Zesa Pension Fund– Rent =$ 92,920=71 (which, as at May 2012, stood at $126,952=60)
2. Applicant
– Rentals = $16,591=
3. Zesa
= $ 5,900=
4. Bulawayo
City Council = $ 1,301=67
5. Legal
Costs
= $ 1,200=__
Total
= $117,913=38
It
is settled law that the object of a judicial management order is not an
experiment of jiggling around to see whether any judicial manager might be able
to turn around a distressed company's fortunes at his/her leisure. It is
to avoid the drastic remedy of winding up when a company is in financial
difficulties due to mismanagement or some other cause, and there is a
reasonable probability that under carefully controlled management it will
surmount its difficulties. Section 300(a)(ii) of the Companies Act
[Chapter 24:03] expressly requires such a reasonable probability to be
established in an application for a provisional judicial management order. Under
Section 299(i)(a) of the Companies Act [Chapter 24:03], lack of opposition does
not entitle the court to dispense with this requirement: R H CHRISTIE, Business
Law in Zimbabwe, Juta & Company Ltd 1998…,.
This
is so even in casu where there is lack of
opposition on account of failure to file notices of opposition and heads by the
respondents. In spite of that, it goes without quarrel that in view of the
foregoing circumstances surrounding the first respondent's precarious financial
position, coupled with failure to put even the provisional judicial management
machinery into motion, there is nothing to suggest that a reasonable
probability exists that the company can at all be enabled to pay its debts and
become a successful concern or that it is just and equitable to let it continue
wallowing in its current dormant state of provisional judicial management. The
conduct by the respondents in this matter points to only one thing, viz that the provisional judicial management order was not
applied for in good faith.
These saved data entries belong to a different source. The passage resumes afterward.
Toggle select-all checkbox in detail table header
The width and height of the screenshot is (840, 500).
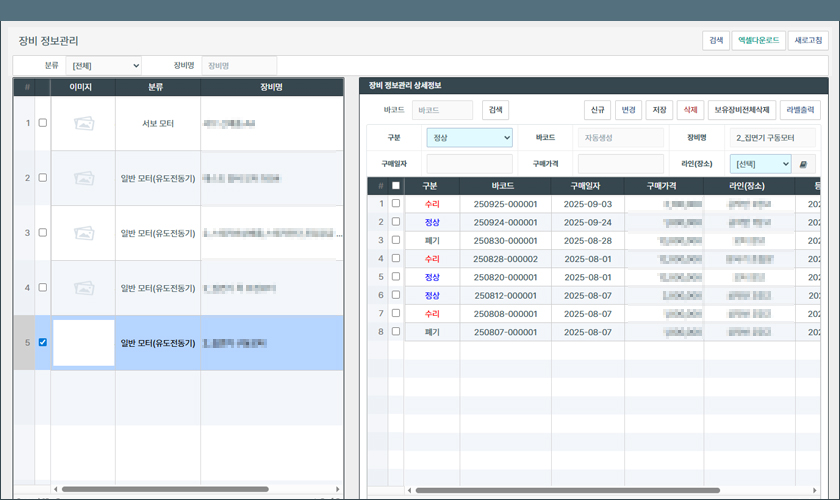coord(395,186)
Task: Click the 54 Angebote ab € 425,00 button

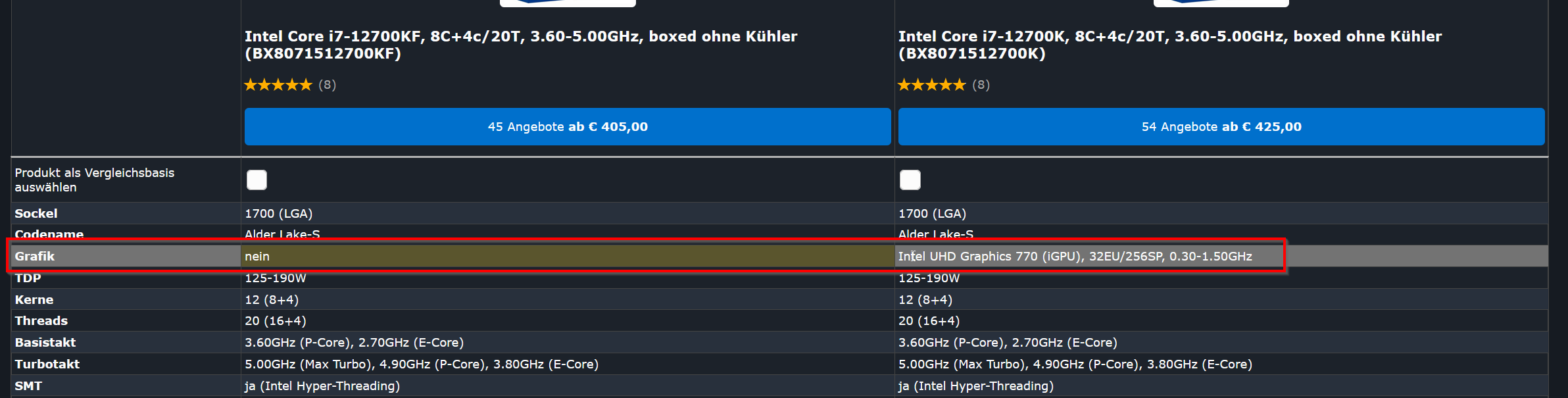Action: pos(1221,126)
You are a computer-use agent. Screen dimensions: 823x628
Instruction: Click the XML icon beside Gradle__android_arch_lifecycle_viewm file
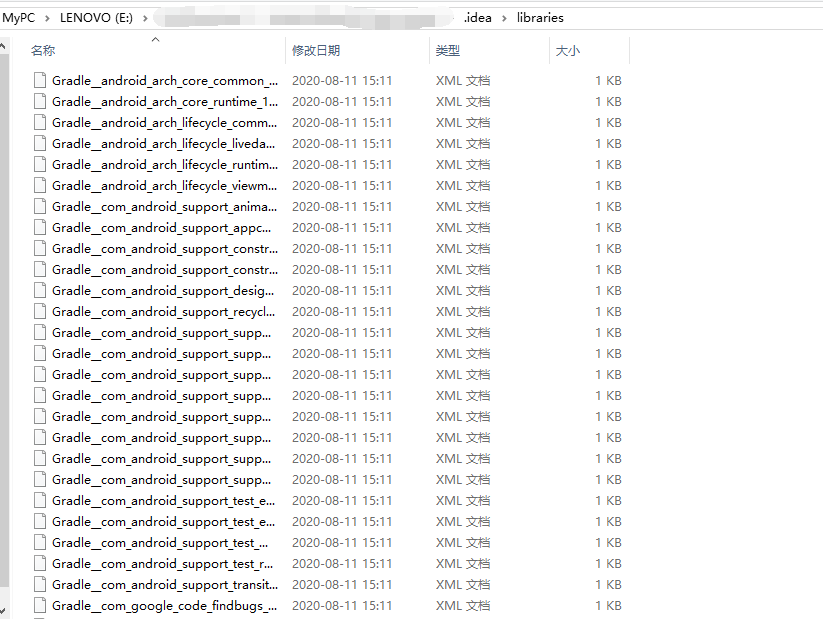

It was simply designed to frustrate the
applicant who was on the verge of recovering what is duly owed to it thereby
delaying execution. I find such conduct to amount to abuse of court
process. In this regard, the words of MACDONALD ACJ in Beresford Land Plan (Pvt) Ltd v Urquhart 1975 (1) RLR 260….,
bear useful repetition for driving the point home. The learned ACTING
CHIEF JUSTICE said:
“There
are numerous ways in which the legal process in civil cases may be abused by
unscrupulous litigants, and, of these, by far the most common, persistent and
deleterious in its adverse effect on the administration of justice is the use
of such process to delay the enforcement of just claims. It is this aspect
of the administration of the civil law which more than any other has tended to
bring it into disrepute and there can scarcely be a more important duty imposed
upon the courts than to suppress firmly and without delay any manifestation of
this all too common abuse. The greater the law's delays, the greater the
temptation for unscrupulous litigants to defend claims solely to gain time and,
in the result the evil, unless it is eliminated at its first appearance, tends
to escalate.”
I
found similar abuse of court process along similar lines in Ellingbarn Trading (Pvt) Ltd v Assistant Master and Another
HB82-13, a matter I also heard on the same day. I do not know how many
more such cases have found their way into the system but such conduct has to be
nipped whenever it rears its pernicious head for the sake of smooth and
credible administration of justice. A warning must be sounded to both the
legal practitioners who institute such litigation as well as those who rush to
certify the litigation as being urgent that in future they may find themselves
being visited with costs on attorney-client scale de bonis
propriis.
In the
result, I make the following order:
(1)
The provisional judicial management order granted in favour of the 1st
respondent on 22 May 2012 be and is hereby discharged in its entirety;
(2)
The 1st respondent shall pay the applicant's costs of suit on the
scale of legal practitioner and client.